Repost to Top Post so newbies and other spouses and caregivers see it to contribute.

As the mother and caregiver of a PCS sufferer,I can only say what I've done (or wish I"d done). I'm no expert.

I keep a "Nathan Notebook" that I should've started a long time ago! Try to keep notes of dr visits, phone calls, school calls, his bizaare symptoms. I don't do an extraordinary job of this: I have 2 other children at home, own/operate my own business, been sick myself, and just this week took in my friend's 10 y/o while she's in the hospital.
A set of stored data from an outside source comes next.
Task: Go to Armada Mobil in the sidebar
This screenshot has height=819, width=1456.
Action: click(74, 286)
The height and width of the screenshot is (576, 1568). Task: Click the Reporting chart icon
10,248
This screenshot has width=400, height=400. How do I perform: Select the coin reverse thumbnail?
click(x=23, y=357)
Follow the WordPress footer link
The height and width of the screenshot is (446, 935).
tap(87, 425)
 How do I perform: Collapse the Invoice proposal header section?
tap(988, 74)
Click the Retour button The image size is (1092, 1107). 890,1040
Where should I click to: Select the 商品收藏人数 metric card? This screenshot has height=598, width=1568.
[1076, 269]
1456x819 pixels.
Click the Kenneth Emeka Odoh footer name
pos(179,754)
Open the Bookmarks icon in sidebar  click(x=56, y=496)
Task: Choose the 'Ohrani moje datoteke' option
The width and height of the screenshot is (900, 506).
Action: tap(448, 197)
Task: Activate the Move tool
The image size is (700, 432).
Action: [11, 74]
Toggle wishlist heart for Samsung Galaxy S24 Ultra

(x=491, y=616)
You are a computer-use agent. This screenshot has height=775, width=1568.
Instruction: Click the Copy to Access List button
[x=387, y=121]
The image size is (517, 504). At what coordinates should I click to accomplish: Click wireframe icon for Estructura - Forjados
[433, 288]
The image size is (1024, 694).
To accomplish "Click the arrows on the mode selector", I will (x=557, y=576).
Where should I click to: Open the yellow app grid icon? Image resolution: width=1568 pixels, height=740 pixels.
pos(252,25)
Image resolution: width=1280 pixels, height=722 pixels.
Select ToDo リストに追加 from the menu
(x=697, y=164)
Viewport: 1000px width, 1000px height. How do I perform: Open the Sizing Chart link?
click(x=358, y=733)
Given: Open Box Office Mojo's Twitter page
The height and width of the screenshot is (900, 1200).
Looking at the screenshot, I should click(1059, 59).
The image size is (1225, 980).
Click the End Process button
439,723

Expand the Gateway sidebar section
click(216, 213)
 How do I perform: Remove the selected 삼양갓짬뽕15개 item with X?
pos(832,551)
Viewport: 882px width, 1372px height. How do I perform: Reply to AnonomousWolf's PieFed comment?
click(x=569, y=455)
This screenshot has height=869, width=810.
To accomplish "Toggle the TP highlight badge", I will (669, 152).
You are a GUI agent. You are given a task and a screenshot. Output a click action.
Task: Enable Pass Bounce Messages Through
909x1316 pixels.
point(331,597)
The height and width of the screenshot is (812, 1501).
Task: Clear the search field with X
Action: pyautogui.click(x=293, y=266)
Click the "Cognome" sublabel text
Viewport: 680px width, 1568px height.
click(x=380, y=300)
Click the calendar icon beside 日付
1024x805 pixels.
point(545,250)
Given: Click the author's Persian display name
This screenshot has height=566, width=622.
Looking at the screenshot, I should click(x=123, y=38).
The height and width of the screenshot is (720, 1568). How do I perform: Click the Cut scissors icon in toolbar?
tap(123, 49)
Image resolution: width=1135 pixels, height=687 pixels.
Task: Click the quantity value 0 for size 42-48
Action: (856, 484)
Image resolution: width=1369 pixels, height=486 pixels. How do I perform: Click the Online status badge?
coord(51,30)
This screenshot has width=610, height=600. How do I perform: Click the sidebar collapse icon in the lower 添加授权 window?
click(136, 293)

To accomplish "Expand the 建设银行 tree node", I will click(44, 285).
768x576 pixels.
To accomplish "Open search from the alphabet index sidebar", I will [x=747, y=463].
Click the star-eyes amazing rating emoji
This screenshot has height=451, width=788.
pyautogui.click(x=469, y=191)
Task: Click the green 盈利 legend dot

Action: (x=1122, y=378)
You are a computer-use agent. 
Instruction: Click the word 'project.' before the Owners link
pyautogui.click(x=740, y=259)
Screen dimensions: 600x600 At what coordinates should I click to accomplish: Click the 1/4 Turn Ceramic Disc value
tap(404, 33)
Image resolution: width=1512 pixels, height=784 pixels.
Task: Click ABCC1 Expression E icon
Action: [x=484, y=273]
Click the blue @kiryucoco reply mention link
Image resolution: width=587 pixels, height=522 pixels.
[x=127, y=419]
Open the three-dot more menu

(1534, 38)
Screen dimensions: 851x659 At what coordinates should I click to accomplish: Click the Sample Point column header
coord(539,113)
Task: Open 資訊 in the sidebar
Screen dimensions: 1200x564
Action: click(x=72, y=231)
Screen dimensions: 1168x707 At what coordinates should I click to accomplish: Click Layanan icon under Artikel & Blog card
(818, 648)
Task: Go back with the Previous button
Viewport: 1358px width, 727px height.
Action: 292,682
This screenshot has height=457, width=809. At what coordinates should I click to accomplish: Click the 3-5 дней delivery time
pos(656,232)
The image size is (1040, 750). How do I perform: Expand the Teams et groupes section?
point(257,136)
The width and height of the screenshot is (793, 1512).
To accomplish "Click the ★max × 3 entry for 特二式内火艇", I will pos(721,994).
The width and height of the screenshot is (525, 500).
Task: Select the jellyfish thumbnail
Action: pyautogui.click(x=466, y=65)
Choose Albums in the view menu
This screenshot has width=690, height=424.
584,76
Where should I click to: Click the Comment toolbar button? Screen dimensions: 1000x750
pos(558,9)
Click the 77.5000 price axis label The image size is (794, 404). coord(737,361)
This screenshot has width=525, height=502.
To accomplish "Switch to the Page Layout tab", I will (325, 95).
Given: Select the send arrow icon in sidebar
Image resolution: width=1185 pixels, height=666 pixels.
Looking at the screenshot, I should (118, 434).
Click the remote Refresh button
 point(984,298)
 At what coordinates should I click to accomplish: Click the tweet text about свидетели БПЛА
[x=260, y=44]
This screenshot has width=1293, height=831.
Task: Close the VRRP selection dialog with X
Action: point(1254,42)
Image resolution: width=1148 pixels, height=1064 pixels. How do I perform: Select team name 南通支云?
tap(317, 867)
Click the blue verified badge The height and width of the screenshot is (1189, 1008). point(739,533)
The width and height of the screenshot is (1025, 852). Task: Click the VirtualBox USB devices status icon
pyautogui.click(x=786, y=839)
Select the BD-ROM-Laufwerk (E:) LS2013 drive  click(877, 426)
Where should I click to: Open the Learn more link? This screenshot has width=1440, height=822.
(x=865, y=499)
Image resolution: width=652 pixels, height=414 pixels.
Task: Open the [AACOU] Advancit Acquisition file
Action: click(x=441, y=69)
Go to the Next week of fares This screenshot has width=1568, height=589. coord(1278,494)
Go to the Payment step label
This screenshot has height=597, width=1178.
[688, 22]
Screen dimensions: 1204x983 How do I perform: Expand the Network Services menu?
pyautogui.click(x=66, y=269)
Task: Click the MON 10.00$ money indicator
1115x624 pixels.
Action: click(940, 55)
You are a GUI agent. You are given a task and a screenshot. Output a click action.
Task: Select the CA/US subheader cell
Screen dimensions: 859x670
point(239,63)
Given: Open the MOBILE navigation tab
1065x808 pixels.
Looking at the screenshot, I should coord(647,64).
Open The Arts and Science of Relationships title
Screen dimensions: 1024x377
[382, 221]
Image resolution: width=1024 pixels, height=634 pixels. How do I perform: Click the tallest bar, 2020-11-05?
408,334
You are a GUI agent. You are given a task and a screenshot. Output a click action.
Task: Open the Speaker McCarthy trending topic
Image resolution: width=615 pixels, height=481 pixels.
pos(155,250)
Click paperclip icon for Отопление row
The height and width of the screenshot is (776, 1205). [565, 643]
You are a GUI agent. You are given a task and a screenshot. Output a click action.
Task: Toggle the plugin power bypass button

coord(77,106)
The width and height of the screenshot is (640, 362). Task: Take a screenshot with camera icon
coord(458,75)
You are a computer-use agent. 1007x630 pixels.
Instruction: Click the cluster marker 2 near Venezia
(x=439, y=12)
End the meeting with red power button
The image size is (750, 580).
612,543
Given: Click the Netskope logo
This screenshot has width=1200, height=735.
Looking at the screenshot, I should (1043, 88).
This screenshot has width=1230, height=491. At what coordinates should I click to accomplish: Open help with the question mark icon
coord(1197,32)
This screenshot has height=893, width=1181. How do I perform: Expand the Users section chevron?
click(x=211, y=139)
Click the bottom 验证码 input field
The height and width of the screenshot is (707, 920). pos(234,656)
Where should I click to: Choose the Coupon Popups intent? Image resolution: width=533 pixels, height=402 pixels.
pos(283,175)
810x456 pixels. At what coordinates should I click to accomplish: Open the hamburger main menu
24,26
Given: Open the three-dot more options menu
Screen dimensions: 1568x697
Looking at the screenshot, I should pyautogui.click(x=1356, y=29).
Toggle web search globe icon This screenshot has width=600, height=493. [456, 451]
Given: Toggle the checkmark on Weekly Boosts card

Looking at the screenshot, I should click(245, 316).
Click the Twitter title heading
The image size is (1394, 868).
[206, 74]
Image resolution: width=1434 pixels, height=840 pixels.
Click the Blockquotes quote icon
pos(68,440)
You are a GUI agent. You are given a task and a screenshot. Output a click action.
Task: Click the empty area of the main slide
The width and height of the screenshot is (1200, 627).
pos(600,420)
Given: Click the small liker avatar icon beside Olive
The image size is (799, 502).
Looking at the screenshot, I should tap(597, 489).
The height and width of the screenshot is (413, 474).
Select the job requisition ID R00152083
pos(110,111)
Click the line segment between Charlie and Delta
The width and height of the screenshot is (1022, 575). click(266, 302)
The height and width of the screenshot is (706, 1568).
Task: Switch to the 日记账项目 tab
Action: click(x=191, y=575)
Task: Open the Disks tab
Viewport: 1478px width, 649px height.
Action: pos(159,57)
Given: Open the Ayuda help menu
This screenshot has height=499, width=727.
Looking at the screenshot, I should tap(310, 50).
I try to observe more and ask less often how he's feeling BUT he doesn't tell me. We'll be sitting at an appointment and they ask him something and he's like 'yeah, all the time'!!!!

I do assist in his daily vestibular therapies so I can give the PT accurate updates.

I ask him what he wants to do or who he wants to have come over to hang out with him. I usually have to facilitate those meetings, though he's getting better.

I stay out of the way while his school tutor is here. He works way better for her than me.

I spend time with him, mostly next to him while he watched TV shows. This helps reduce his loneliness, anxiety, gives me a chance to observe him, and an ocassional nap lol.

He knows I am advocating for him and is willing to try most things I/dr/you guys on here have suggested.

Hardest part was the other day when he asked me if he's ever going to get better.

Worried_mom and others,

The notebook or journal is great. Take it to doctor's appointments to take notes, too. If you watch the eyes, you will begin to see when there are struggles. My wife can read me like a book by watching my eyes when I am struggling or starting to struggle.

It would be worthwhile to ask your injured person/son/husband to try to be open about any symptoms they notice. Let them know that this is not so you can try to fix it or such but rather so you can note it and try to understand what they are going through. Let them know that you don't take this as complaining or wining.

The TBI Survival Guide at www.tbiguide.com does a good job of explaining the symptoms. You could even read through parts of it with them. You'll get, " Oh yeh, I have that all the time" or "I feel like that when too many people are talking at once."

Understanding what is happening is the first step toward helping them recover.